On arrival, we were told by the ringers that they had just caught a probable ORIENTAL CUCKOO in the nets. Without hearing it sing, this species is tricky to separate from COMMON CUCKOO. However, using criteria relating to the number of pale spots on the underside of the primaries and the colour and markings on the innermost underwing coverts, it can be done. Sure enough, the bird the ringers had caught was an ORIENTAL CUCKOO and, being unaware of any of this species being tracked before, we fitted a transmitter to this individual and released it.
There are records of ORIENTAL CUCKOO from SE Asia and Australia in the northern winter and, intriguingly, according to HBW there is a record of a specimen from Zambia…! Assuming it stays healthy, it’ll be fascinating to see the movements of this bird.
The same day, after heavy rain for several hours in the afternoon, we caught and tagged a male COMMON CUCKOO in the early evening, just a couple of hundred metres from the camp.
On our second full day, the weather was cold, windy and wet for several hours but as soon as the rain stopped, we were out to set up the nets further along the valley.. and within five minutes had caught an incredible five cuckoos!
One was a beautiful female ‘hepatic’ (rufous morph) bird, unfortunately too small to carry a tag (there are strict guidelines about the relative weight of the tag and the bird’s body weight to ensure the tag effect is as small as possible), as well as another small ORIENTAL CUCKOO. The other three were good-sized male COMMON CUCKOOS; we fitted tags to two of them and released the third bird after fitting a metal ring (the tagging process can take 30-40 minutes, so we didn’t want the third bird to be waiting around for too long).

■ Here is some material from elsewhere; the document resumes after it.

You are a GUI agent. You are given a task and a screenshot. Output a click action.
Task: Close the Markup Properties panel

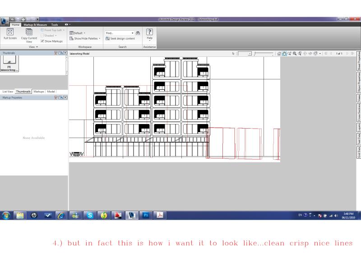point(65,97)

After processing these birds, we set off to the local town of Binder to participate in a crane festival. Here we met up with George Archibald, founder of the International Crane Foundation, and joined in the celebration. The art exhibition produced by the local children was magical. Despite encouragement, we couldn’t persuade BTO’s Chris Hewson to represent Team Cuckoo in the Mongolian wrestling competition…!
The visit to the town provided us with an opportunity to visit the local school to speak with the students about the cuckoo project and to invite them to name two of the birds. The students, who have recently set up an “Eco Club”, were impressively knowledgeable about their local birds and were excited to be part of the project.. They quickly put forward several names and, after a vote, decided on two – “нүүдэлчин” (English translation: Nomad) and “Онон” (English translation: Onon), after the local river that runs through the town. The students are looking forward to following “their” birds over the next few weeks, months and hopefully years.

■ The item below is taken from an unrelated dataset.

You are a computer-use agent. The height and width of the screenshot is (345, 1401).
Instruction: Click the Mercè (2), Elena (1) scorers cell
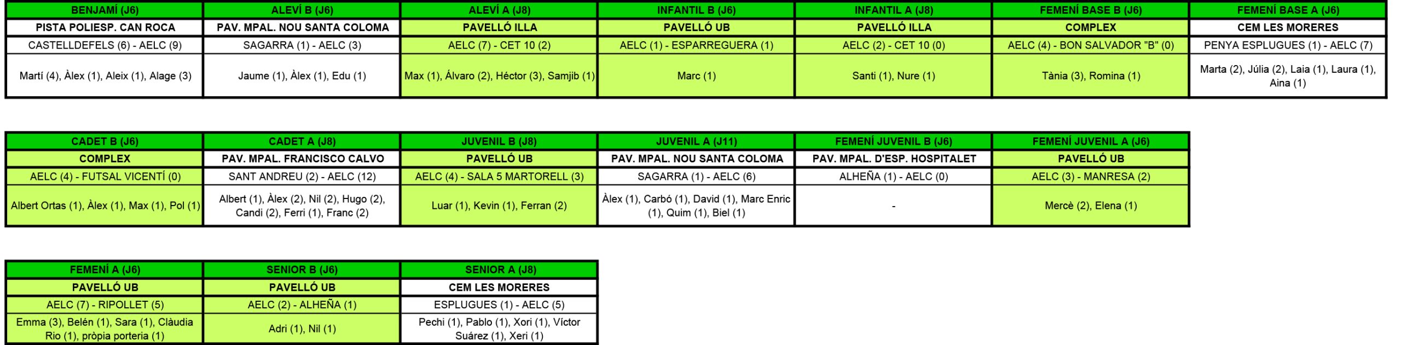click(x=1091, y=206)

Day three saw us travel around 30 minutes from the camp to a small copse on a hillside and no sooner had we arrived than we heard two male COMMON CUCKOOS singing. After setting up the nets, again we quickly caught one of the males. Cuckoo number five was ‘in the bag’ after only two and half days in the field.
And so, it is with much excitement and expectation that we can introduce the five Mongolian Cuckoos we’ll be tracking..
Names will be given to the currently un-named three cuckoos over the next few weeks.
As with the Beijing Cuckoo Project, we’ve created a special web page which will be updated regularly with the cuckoo’s movements. Already, there’s been a big move by one of the five! Check out the page to find out details. You can also follow their progress via Twitter (@BirdingBeijing).
“Team Cuckoo” would like to express huge thanks to the Mongolian team, especially Nyambayar Batbayar, Batmunkh Davaasuren and Tuvshinjargal Erdenechimeg, to the British Trust for Ornithology and to the Oriental Bird Club and Mr Dick Newell for making the project possible.